Moving the date of the presidential election forward two months to combine it with legislative elections could disenfranchise as many as 50,000 first-time voters, critics opposed to the plan said yesterday.
Amid efforts to drive up turnout and reduce administrative costs, the Central Election Commission plans to hold a meeting on April 19 to decide whether the presidential and legislative elections should be combined.
Under the existing law, newly elected legislators take office on Feb. 1 and the presidential elect on May 20, meaning that a combined election would have to be held in January at the latest.
However, citing news reports, lawmakers said about 50,000 first-time voters born between January and March 1992 would have to wait four more years to cast their ballots if the presidential election was brought forward.
“We are talking about 50,000 votes.
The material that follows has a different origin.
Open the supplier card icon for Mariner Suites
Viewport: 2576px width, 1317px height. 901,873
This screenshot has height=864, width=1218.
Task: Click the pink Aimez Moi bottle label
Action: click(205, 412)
It’s a large number — potentially election changing,” Democratic Progressive Party (DPP) caucus whip Gao Jyh-peng (高志鵬) said. “These are issues that need to be considered.”
Asked about the first-time voter issue in the legislature, officials from the commission said the topic would not be a focus of the April 19 meeting.
“Once we settle on a date, there will be people with voting rights and without voting rights. It will not be a factor in the merger or otherwise of the presidential and legislative elections,” commission vice chairman Liu Yi-chou (劉義周) said.
The preliminary date being studied by the commission is to hold both elections on Jan. 14, rather than to hold the presidential election separately on March 17. sources said.
The issue of first-time voters is the latest challenge to the mooted merger proposal, which the Chinese Nationalist Party (KMT) supports and the DPP opposes.
The DPP has said it would support the “general direction” of the policy, but has cautioned that more time is needed to make it viable, making it difficult to implement for next year’s elections.
“Merging the two elections is something that should be done in the future,” DPP Secretary--General Su Jia-chyuan (蘇嘉全) said after a party meeting on March 7.
It is a sensitive topic for DPP lawmakers, who do not want to see the legislative race dominated by a national focus on the presidential candidates. The local elections should remain rooted in regional rather than national issues, they say.
Critics have also drawn attention to the four months a -president-elect would have to wait before assuming office on May 20.
However, polls show a majority supports the plan.
A Ministry of the Interior survey last week found 60.4 percent of the public supports the idea of an election merger, about twice the 31.1 percent opposed.